* Tarefas a realizar *
1. Diga se cada afirmação abaixo está de acordo com o texto sobre o golpe de 1964, respondendo sim ou não e citando literalmente as palavras do texto que decidem a questão.
(a) O plano norte-americano só cogitava a intervenção armada se houvesse intervenção soviética ou cubana.
(b) O plano previa o desembarque de tropas no Brasil.
(c) Os agentes norte-americanos acharam razoável o pedido de um submarino secreto.
2. Segundo a citação no texto sobre o golpe de 1964, de que embarcações e postos de comando a Operação Brother Sam se valeu? Liste todos, com as quantidades.
3. Dê sequência ao texto sobre o golpe de 1964 a partir da última frase apresentada.

* Trecho do texto *

Quanto às linhas de ação referentes a cada cenário possível,
pouca coisa foi dita no texto sobre o primeiro e quarto cenários. As segunda e
terceira linhas de ação eram as realmente consideráveis e seguem aquilo que
aconteceu três meses depois, no momento do golpe de Estado. Caso houvesse
resistência dos legalistas contra os revoltosos, o plano sugeria a criação de
um governo alternativo (golpista) que tomasse uma parte do país e que, contra o
outro governo, clamasse por legitimidade diante à comunidade internacional. Fico
afirma, neste sentido, que não há surpresa quanto ao posicionamento dos EUA, mas
é surpreendente a coincidência entre as diretrizes do plano e a ação dos
conspiradores durante o golpe. Parece até que tinham lido o documento! E esta é
uma hipótese do historiador, sobretudo porque as recomendações de criar um
governo alternativo não fariam sentido se não fossem elas mesmas destinadas a
leitores não-americanos. Em acordo com esta hipótese, a nomeação de Afonso
Arinos como secretário de Governo, pelo governador Magalhães Pinto (Ministro
das Relações Exteriores de Quadros e do governo parlamentarista), dois dias
antes do golpe, tinha provavelmente o intuito de que este pudesse reconhecer no
futuro o “estado de beligerância”, caso uma guerra civil fosse desencadeada, e,
assim, garantindo a legitimidade internacional do governo golpista.
Kennedy e Gordon |
Além da Operação Brother
Sam, o “plano de contingência” norte-americano estabelecia, portanto,
linhas de ações que foram levadas a cabo três meses depois. Isto é, o controle
militar temporário, a posse do Presidente da Câmara, e depois a eleição de outro
presidente. A intervenção armada só era cogitada caso houvesse intervenção
soviética ou cubana. Num telegrama enviado ao Departamento de Estado, em 28 de
março de 1964, Gordon reafirmou que Goulart pretendia gozar de plenos poderes
instalando uma ditadura de tipo peronista com ajuda do Partido Comunista
Brasileiro e outros braços da “esquerda revolucionária”. E pedia inclusive um submarino
secreto, mas foi um pedido considerado estranho pelos agentes norte-americanos,
porque o veículo tinha uma capacidade pequena para o transporte de armas. No
fim das contas, a Operação Brother Sam
“envolveu um porta-aviões, um porta-helicópteros, um posto de comando
aerotransportado, seis contratorpedeiros (dois equipados com mísseis
teleguiados) carregados com cerca de 100 toneladas de armas (inclusive um tipo
de gás lacrimogêneo para controle de multidões chamado CS Agent) e quatro
navios-petroleiros que traziam combustível para o caso de um eventual boicote
do abastecimento pelas forças legalistas. [...]. Concretamente, não havia a
previsão de desembarque de tropas no Brasil: no dia 30, talvez preocupado com
algum exagero de Gordon, o secretário de Estado, Dean Rusk, escreveu ao
embaixador sobre os preparativos para o golpe, afirmando que o apoio às forças
anti-Goulart não seria ‘trabalho para um punhado de fuzileiros navais’, já que
o Brasil era um país continental, com mais de 75 milhões de pessoas” (FICO,
2008, p. 98).

* Conteúdo da listagem *
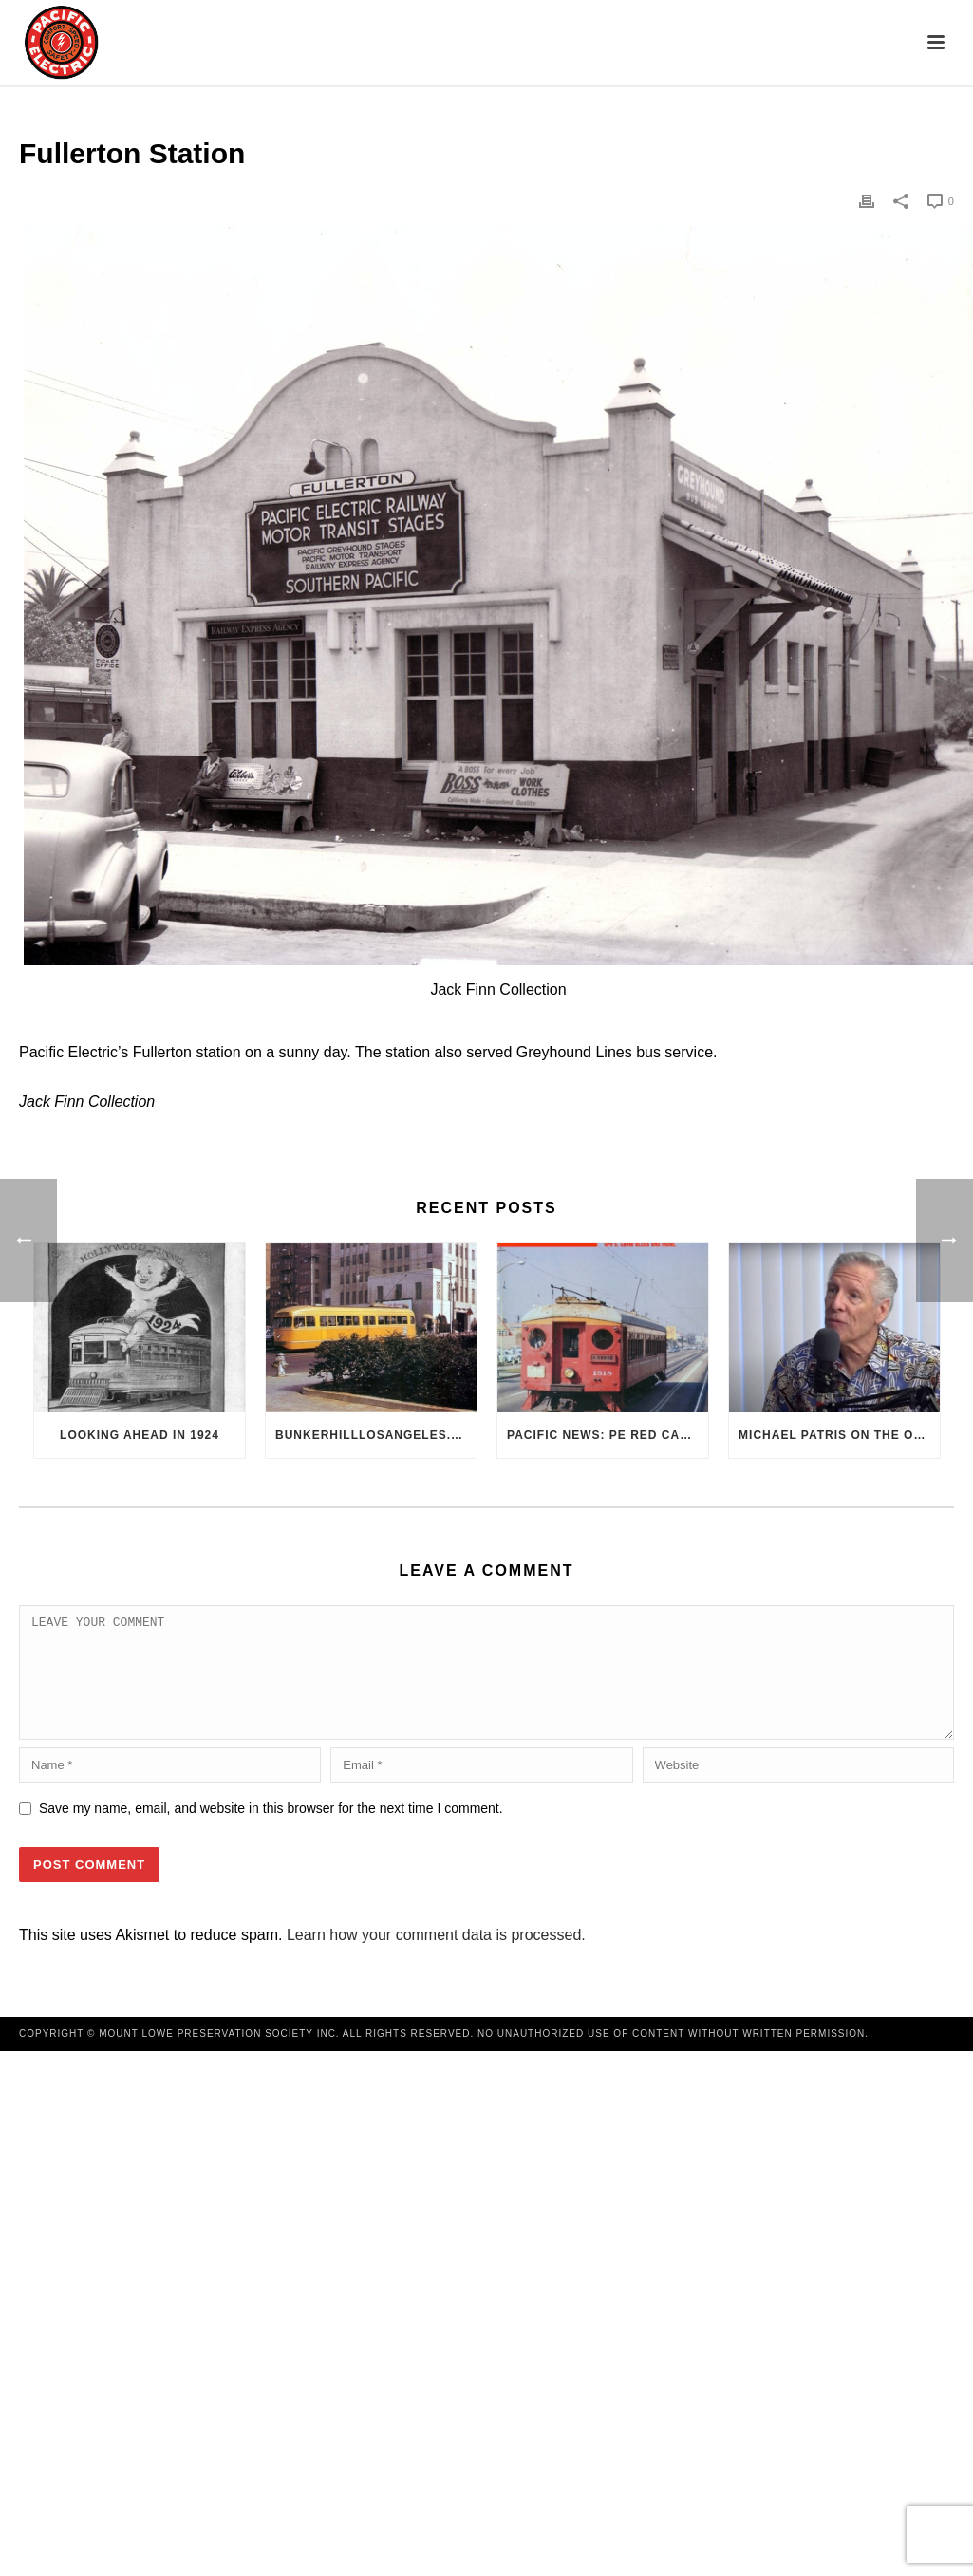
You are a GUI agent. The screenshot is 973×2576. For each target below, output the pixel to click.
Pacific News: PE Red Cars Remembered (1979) (607, 1435)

* Respostas das tarefas *
1.
(a) Sim: "A intervenção armada só era cogitada caso houvesse intervenção soviética ou cubana."
(b) Não: "Concretamente, não havia a previsão de desembarque de tropas no Brasil"
(c) Não: "mas foi um pedido considerado estranho pelos agentes norte-americanos"

2.
- um porta-aviões
- um porta-helicópteros
- um posto de comando aerotransportado
- seis contratorpedeiros
- quatro navios-petroleiros

3.
Ainda no dia 1º de abril, o General Castelo Branco, futuro
presidente, contatou ao embaixador Lincoln Gordon dizendo que não era mais
necessário o apoio logístico. No dia 03, os secretários de Estado (McNamara e
Rusk) decidiram que a força-tarefa poderia voltar. No fundo, a tal operação
pareceu um irracionalismo de Gordon. Apesar do apoio dos EUA ao golpe e de sua
disposição em intervir militarmente caso fosse necessário, sua “participação”
foi dispensável.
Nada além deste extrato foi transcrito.